IN REVIEW: Netflix’s ‘The Midnight Gospel’, an animated anthology of life-changing lessons

Hugo Hinojosa, Contributer

Once you let your mind take in the first episodes, The Midnight Gospel quickly becomes a phenomenal source of mindfulness and wisdom.   

Netflixs ability to take risks and speak out on difficult topics has enabled them to deliver high-quality content through their series consistently and animated content is no exception.   

Adding to Netflixs must-watch list is The Midnight Gospel.” The animated series comes from the mind of Pendleton Ward, the creator of Adventure Time and comedian/podcaster Duncan Trussell. These fine gentlemen have teamed up to create a show that blows your mind by simply looking at the title card.  

The Midnight Gospel shows the life of Clancy, a young man traveling the universe on a malfunctioning space simulator while interviewing strangers in dying planets for his podcast, the space-cast.   

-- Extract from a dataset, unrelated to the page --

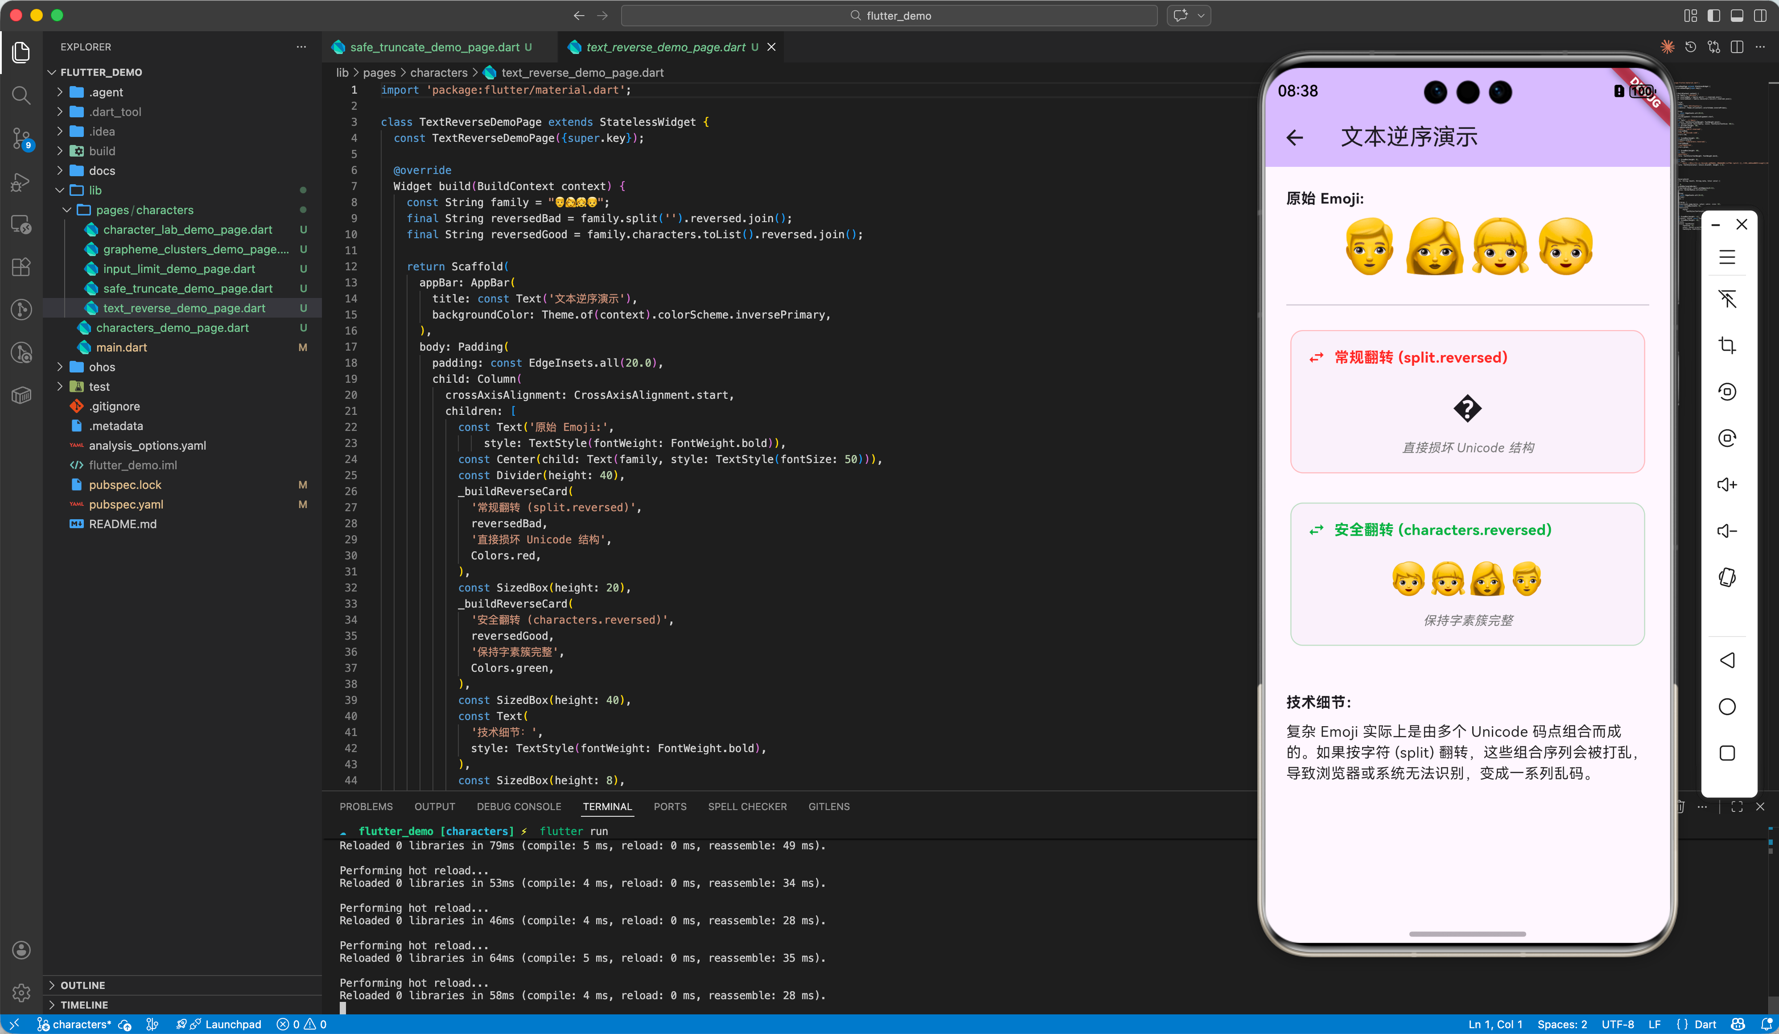The height and width of the screenshot is (1034, 1779).
Task: Toggle the primary sidebar layout button
Action: [x=1713, y=16]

If that does not sound crazy enough, the wild, colorful animation will surely set you on a trip of hallucinating visual storytelling. However, what makes this show so good is the dialogue and art style.   

In terms of writing, The Midnight Gospels dialogue differs from any traditional scripting. The show was made using actual podcasts made by Duncan Trussell himself. Audio clips from his podcast, The Duncan Trussell Family Hour, were integrated into the shows animation. So, in a sense, The Midnight Gospels meaning relies on what the characters say rather than what the characters do onscreen.   

Therefore, the dialogue seems detached from the action. It would be fair for someone like myself who was not aware of this format at the beginning to assume that the dialogue had nothing to do with the action.  

However, that is not to say that the art and action in this show are undermined. The detail in the art style of The Midnight Gospel reminds me of the vivid yet straightforward design of Adventure Time. Combined, they make this series spectacular.   

Once you let your mind take in the first episodes, The Midnight Gospel quickly becomes a phenomenal source of mindfulness and wisdom. It is clever, it is smart and it is hilarious.   

As far as the show itself, I would not dare try and define its mad, bizarre sequence of events. But if I had to (because they pay me to do so [not really]), I would say that The Midnight Gospel is an anthology of powerful, life-changing lessons inside surreal 20-minute animations following a fascinating narrative.   

Certainly, now that I think about it, The Midnight Gospel feels quite like the mad, capitalist and internet-mediated world in which we live.